Reihan Salam has a bad idea about who should run an anti-Trump protest campaign:
I am increasingly convinced that Mitt Romney, Trump’s most scathing Republican critic, is the man for that particular job. Romney is known for his risk aversion, and it is admittedly difficult to imagine the GOP’s 2012 standard-bearer launching an independent campaign. Running as a third-party candidate would be expensive, and to say that Romney would be an underdog would be an understatement. Romney has already exposed himself and his family to intense scrutiny and the exhausting grind of a presidential campaign on two occasions, so his loved ones would surely question his sanity. By standing against Trump, he would invite a level of vitriol that would make his last bid for the presidency look like a breeze. Nevertheless, Romney should run. And if he were to run as himself—a pragmatic problem solver with a long record of success in business and in government—there is a chance, albeit a slim one, that he might actually succeed.

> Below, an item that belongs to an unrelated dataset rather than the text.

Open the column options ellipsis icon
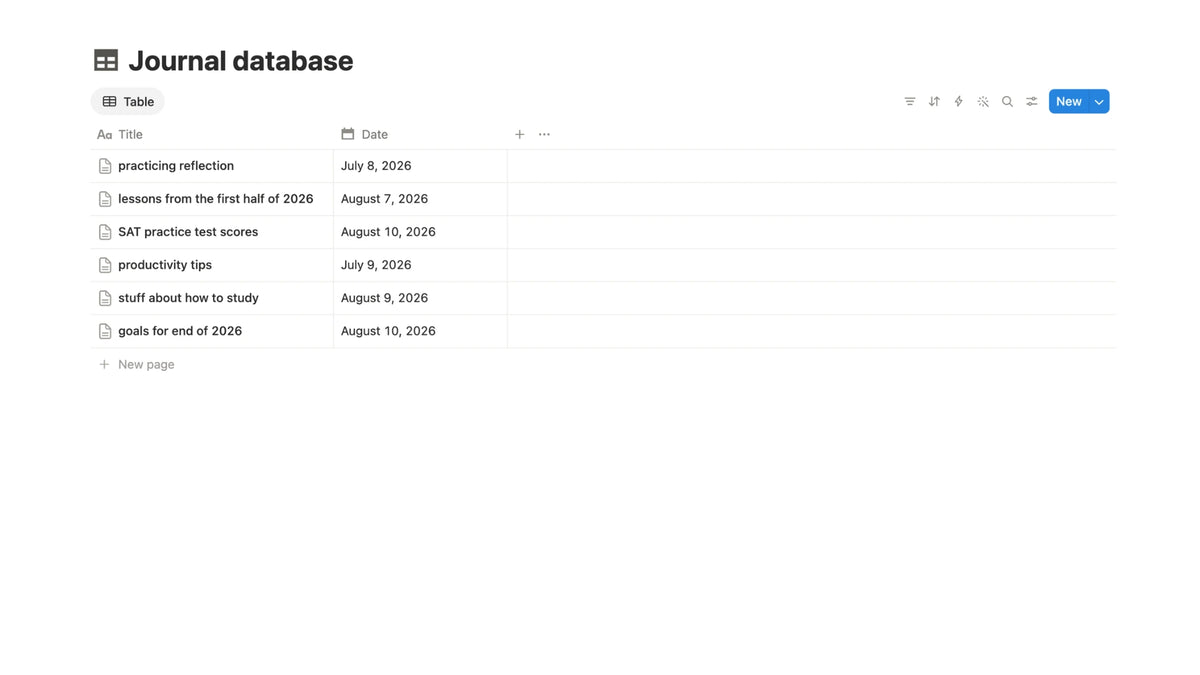The width and height of the screenshot is (1200, 675). (544, 134)
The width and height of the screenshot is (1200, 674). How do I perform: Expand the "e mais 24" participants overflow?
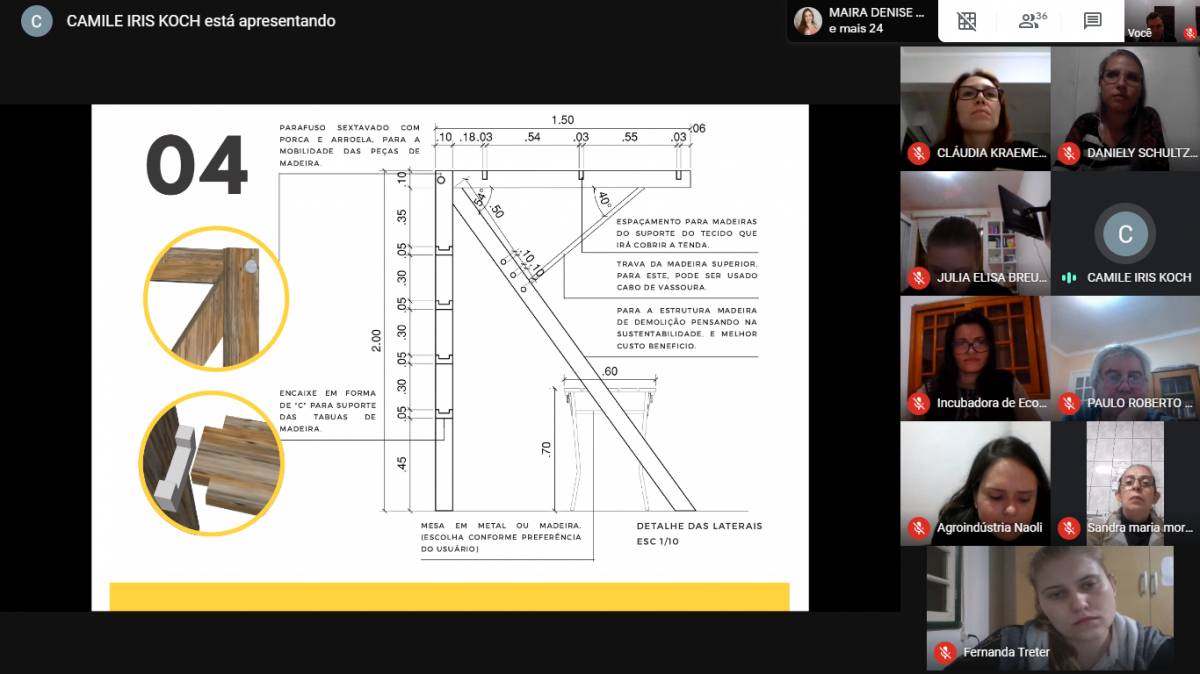point(855,29)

I won’t deny that it would be entertaining to have Romney to kick around for another election campaign, but this is bizarre. The exercise would be futile, since it would only make Clinton’s victory that much more likely, and it would be a humiliating experience for the former Republican nominee. Romney lost in 2012, but there is not that much shame in losing to an incumbent president in a year when the challenger was supposed to lose. Choosing to run as a protest candidate in an election that the GOP is already likely to lose would make Romney a laughingstock and an enabler of Clinton when it is completely unnecessary. It’s no secret that I don’t like Romney, but even he doesn’t deserve to be drafted into such a fruitless effort.